Nawet 90 pochówków, w większości dziecięcych, będą musieli ekshumować archeolodzy z terenu, przy którym powstaje nowy układ komunikacyjny dla Zintegrowanego Centrum Komunikacyjnego.

Sprawa grobów, które zostały odnalezione w parku Marcinkowskiego, zaniepokoiła jednego z naszych czytelników.
– Policja znów otrzymuje zgłoszenia o kolejnych miejscach pochówku w parku przy PKS-e. Dwa miejsca znaleziono naprzeciw dworca PKS jednakże są to miejsca różnie rozlokowane i ponad 150 metrów dalej niż te znalezione kolo mostu dworcowego – pisze NishioPoznań.

Rzeczywiście, prace archeologiczne są coraz wyraźniej widoczne w całym parku. Nie jest to jednak kwestia dwóch miejsc, lecz… niemal całego terenu parkowego. Na jego terenie bowiem znajdował się niegdyś cmentarz parafialny św. Marcina. Groby miały być zekshumowane już niemal 70 lat temu.

Archeolodzy prowadzący badania sugerują, że ekshumacja z lat 50 XX wieku została przeprowadzona nieudolnie.
– Dotąd przeszukaliśmy obszar o wielkości 1,5 ara i chyba udało nam się określić zachodnią granicę cmentarza. Znaleźliśmy ok. 90 grobów. Część z nich miała być już zekshumowana w latach 50 XX wieku, jednak tak się nie stało – opowiada Piotr Wawrzyniak z Pracowni Archeologiczno-Konserwatorskiej mgr Alina Jaszewska. – Nie wiadomo, jak długo będą jeszcze trwały badania. Będziemy pracować, dopóki wszystkich pochówków nie wyciągniemy z ziemi.

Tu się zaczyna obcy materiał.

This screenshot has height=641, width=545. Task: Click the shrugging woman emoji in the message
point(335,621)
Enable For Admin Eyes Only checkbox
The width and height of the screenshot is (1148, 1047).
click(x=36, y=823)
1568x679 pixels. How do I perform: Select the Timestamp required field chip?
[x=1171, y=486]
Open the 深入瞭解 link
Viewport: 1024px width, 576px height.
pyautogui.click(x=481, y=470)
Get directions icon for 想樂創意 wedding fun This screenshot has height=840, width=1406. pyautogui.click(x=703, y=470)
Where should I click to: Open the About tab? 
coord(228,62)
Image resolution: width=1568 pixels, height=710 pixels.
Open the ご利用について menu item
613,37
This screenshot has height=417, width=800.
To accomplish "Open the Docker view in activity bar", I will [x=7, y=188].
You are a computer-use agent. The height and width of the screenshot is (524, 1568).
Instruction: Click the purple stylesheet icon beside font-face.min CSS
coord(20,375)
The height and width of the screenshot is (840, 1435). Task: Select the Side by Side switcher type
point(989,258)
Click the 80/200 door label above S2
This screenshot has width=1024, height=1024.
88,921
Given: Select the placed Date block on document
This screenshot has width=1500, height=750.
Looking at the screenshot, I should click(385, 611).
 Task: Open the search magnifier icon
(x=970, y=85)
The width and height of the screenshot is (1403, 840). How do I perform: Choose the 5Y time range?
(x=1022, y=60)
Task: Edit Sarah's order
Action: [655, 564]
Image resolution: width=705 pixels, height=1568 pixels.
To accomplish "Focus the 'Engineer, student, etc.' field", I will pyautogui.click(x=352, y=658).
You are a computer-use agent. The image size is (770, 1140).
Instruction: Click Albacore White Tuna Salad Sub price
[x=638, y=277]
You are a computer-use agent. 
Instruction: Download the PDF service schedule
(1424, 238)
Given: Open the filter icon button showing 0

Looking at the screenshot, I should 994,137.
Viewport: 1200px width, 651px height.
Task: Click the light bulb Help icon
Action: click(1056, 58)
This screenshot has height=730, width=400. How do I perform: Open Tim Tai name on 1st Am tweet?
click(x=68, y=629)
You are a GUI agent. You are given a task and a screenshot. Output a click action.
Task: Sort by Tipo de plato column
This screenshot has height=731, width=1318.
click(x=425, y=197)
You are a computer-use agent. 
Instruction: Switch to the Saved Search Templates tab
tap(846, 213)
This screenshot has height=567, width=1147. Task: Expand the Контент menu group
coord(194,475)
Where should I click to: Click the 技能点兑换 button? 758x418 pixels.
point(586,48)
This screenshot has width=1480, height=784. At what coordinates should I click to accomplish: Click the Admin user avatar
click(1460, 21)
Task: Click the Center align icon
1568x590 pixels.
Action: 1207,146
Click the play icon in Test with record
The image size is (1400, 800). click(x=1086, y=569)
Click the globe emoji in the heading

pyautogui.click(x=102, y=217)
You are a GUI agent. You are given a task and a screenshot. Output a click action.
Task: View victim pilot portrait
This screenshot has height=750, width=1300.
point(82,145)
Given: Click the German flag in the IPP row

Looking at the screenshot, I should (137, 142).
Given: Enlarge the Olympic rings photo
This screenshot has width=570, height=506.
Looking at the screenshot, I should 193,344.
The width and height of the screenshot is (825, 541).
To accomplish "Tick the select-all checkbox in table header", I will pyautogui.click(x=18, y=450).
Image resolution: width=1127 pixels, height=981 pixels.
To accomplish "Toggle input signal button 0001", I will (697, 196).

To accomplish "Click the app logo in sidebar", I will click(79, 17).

Większość pochówków jest dziecięcych a prawie wszystkie ciała znajdowane są w trumnach, znaleziono też kilka sarkofagów. Archeolodzy znajdują też różne przedmioty, np. różańce, krzyżyki, monety czy też grzebienie. Ciekawostką jest fragment pruskiej gazety, znaleziony w jednym z grobów. Jak podkreśla Piotr Wawrzyniak, w grobach nie ma niczego nadzwyczajnego – zarówno w zawartości jak i w ich obecności na tym terenie.

Jak podkreśla Przemysław Terlecki, rzecznik prasowy firmy Trigranit, inwestora ZCK oraz nowego układu komunikacyjnego, firma wiedziała o możliwej obecności grobów.
– Zanim inwestycja ruszyła, badana była cała dokumentacja. Obecność pochówków została w nich uwzględniona, a Zarząd Dróg Miejskich został uprzedzony o sprawie – opowiada Terlecki. – Najpierw mówiło się o 20 grobach, potem ta liczba się zwiększała. Kwestia pochówków dotyczy teraz bardziej terenów parkowych, ponieważ w tej części bliżej nowego układu drogowego było już tyle inwestycji, że ten teren jest już przebadany.

Jak informuje Piotr Wawrzyniak, nie sposób przewidzieć kiedy zakończą się prace archeologiczne, jednak poprawa pogody na pewno wpłynie na ich szybkość.